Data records

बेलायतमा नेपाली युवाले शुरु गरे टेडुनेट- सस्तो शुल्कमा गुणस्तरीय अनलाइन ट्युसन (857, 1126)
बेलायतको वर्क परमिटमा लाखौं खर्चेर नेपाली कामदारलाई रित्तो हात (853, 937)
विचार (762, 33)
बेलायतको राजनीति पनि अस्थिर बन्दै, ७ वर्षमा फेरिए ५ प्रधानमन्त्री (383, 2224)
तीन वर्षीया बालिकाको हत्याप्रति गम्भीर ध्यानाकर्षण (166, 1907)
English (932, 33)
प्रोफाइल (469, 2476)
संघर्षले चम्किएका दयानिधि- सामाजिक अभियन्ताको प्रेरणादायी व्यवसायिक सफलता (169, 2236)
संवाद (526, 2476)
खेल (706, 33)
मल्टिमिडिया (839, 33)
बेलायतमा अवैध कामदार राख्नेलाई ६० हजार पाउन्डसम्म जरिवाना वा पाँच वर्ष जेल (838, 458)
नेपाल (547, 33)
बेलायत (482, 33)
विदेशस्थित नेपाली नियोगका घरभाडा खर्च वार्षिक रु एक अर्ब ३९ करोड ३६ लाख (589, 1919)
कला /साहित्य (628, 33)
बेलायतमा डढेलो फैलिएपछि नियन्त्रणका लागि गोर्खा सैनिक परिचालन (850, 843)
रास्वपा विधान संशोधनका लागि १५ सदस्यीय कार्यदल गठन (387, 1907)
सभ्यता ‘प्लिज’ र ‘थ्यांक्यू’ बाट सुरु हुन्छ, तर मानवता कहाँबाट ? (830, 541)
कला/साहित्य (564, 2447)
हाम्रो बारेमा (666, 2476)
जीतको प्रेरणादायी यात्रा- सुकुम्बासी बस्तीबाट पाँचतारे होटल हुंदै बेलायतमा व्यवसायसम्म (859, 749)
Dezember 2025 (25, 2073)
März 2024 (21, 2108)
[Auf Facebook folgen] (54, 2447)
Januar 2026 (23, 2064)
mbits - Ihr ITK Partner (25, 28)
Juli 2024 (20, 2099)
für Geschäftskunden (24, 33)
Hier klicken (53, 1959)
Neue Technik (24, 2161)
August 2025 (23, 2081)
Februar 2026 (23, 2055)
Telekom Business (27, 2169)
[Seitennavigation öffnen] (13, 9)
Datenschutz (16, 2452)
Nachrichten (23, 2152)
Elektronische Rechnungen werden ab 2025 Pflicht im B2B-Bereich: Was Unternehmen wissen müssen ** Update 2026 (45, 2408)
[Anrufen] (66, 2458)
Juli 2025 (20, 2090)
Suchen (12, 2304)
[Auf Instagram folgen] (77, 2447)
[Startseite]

PROMPT: The answer must be the line containing "Hier klicken (53, 1959)" and every line after it through the last line of the records above, repeated exactly.

ANSWER SPACE:
Hier klicken (53, 1959)
Neue Technik (24, 2161)
August 2025 (23, 2081)
Februar 2026 (23, 2055)
Telekom Business (27, 2169)
[Seitennavigation öffnen] (13, 9)
Datenschutz (16, 2452)
Nachrichten (23, 2152)
Elektronische Rechnungen werden ab 2025 Pflicht im B2B-Bereich: Was Unternehmen wissen müssen ** Update 2026 (45, 2408)
[Anrufen] (66, 2458)
Juli 2025 (20, 2090)
Suchen (12, 2304)
[Auf Instagram folgen] (77, 2447)
[Startseite]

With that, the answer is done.